22.40 (у Прайсманов)

Сейчас разложил вещи в комнатке, в которой спала дочь Лени и Аллы, — высокая девичья кровать с полкой на стене, английские книжки в ярких обложках: любовные, приключенческие романы и фэнтези. А в ногах окно, и в нем, в лаковой черной ночи созвездие оранжевых и сиреневых огней Иерусалима за ложбиной, отделяющей холм, на котором городская автостанция Иерусалима (тархана мерказит). Здесь я буду жить неделю.

12 ноября

10.18 (в кафе «Вчера-позавчера»)

Сижу в кофейне «restaurant cafe bookstore TMOL SHILSHOM» (переводится как «это были дни», или «вчера-позавчера») во дворе дома на улице Соломона, в двух шагах от улицы Яффы. Каменные плиты на полу, беленые стены с обнаженной кладкой огромных камней у полукруглых восточных окон, темно-коричневые столики и стулья. Дом старый, я внутри каменного тела старого Иерусалима. На подоконнике лежат три граната, а также несколько книжек и старинный подсвечник. И еще несколько полок с книгами вдоль стен — на английском и иврите. Иерусалимский вариант типового интерьера кофейни «для интеллектуалов и арт-публики».

Проснулся в половине седьмого, чтобы не ждать автобуса в центр города и потом полчаса кружить по улицам, а выехать из Рамота вместе с Аллой. Успел принять душ, собрать сумку и попить чаю. В начале восьмого спустились во двор. По дороге Алла рассказывала про арабов:

— Арабу в Израиле трудно. Дискриминация действительно есть. Им труднее найти работу. Плюс проблемы с единокровниками. Куча всяких течений и группировок, так же как и у нас. А дискриминация — да, есть. И это ужасно. Но тут никуда не денешься. Договориться эти два народа не смогут никогда. В больнице у нас работают арабы. Есть врачи, медсестры. Ну и арабы убирают больницу. Когда-то попробовали брать русских. Но там все больше бывшие инженеры, и они работу эту ненавидели. И их, естественно, поувольняли всех к черту. Набрали арабов. А те счастливы. Им — работа! Больница у нас огромная — все отделения, вплоть до родильного.

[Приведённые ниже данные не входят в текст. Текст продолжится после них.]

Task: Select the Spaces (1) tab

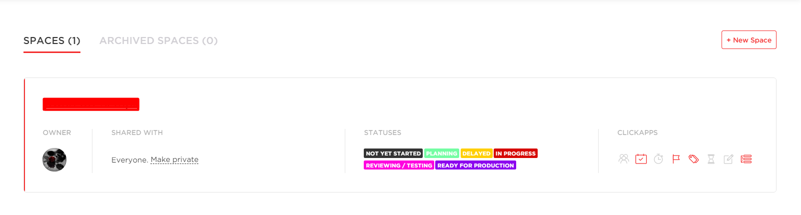Action: (52, 41)
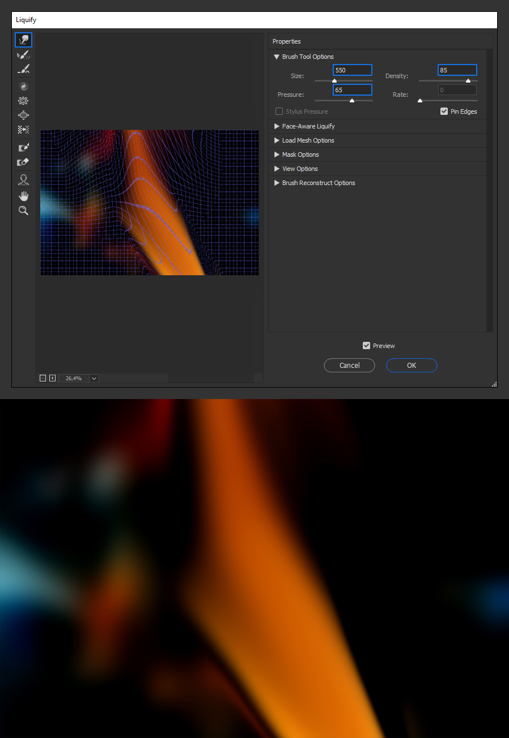The height and width of the screenshot is (738, 509).
Task: Select the Freeze Mask tool
Action: point(23,147)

— Это не здесь Леня лежал? Он рассказывал, что грыжу ему в роддоме вырезали.

— Да-да. Ему медсестры говорили, когда он скрюченный после операции начал ходить: бедненький, мы знаем, как это, нам тоже делали кесарево сечение. А когда кто-то звонил, спрашивал Леньку, я говорила: Леня сейчас лежит в роддоме. И кайф от паузы с той стороны.

Трамвай

Больница Аллы действительно огромная — занимает целый городской квартал. При входе охранники проверяют сумки. Просторный холл. Кафе, магазин, на стенах картины современных художников. Застекленные стенды с экспозицией из истории медицины — какие-то толченые орехи и еще что-то, насыпанное в блюдечки, ступочки и каменные пестики, инструменты какие-то (неужели хирургические?), фотографии станиц из старинных книг. То есть медицина — наука древняя, не вчера началась. Особенно здесь, на Востоке, в Иудее.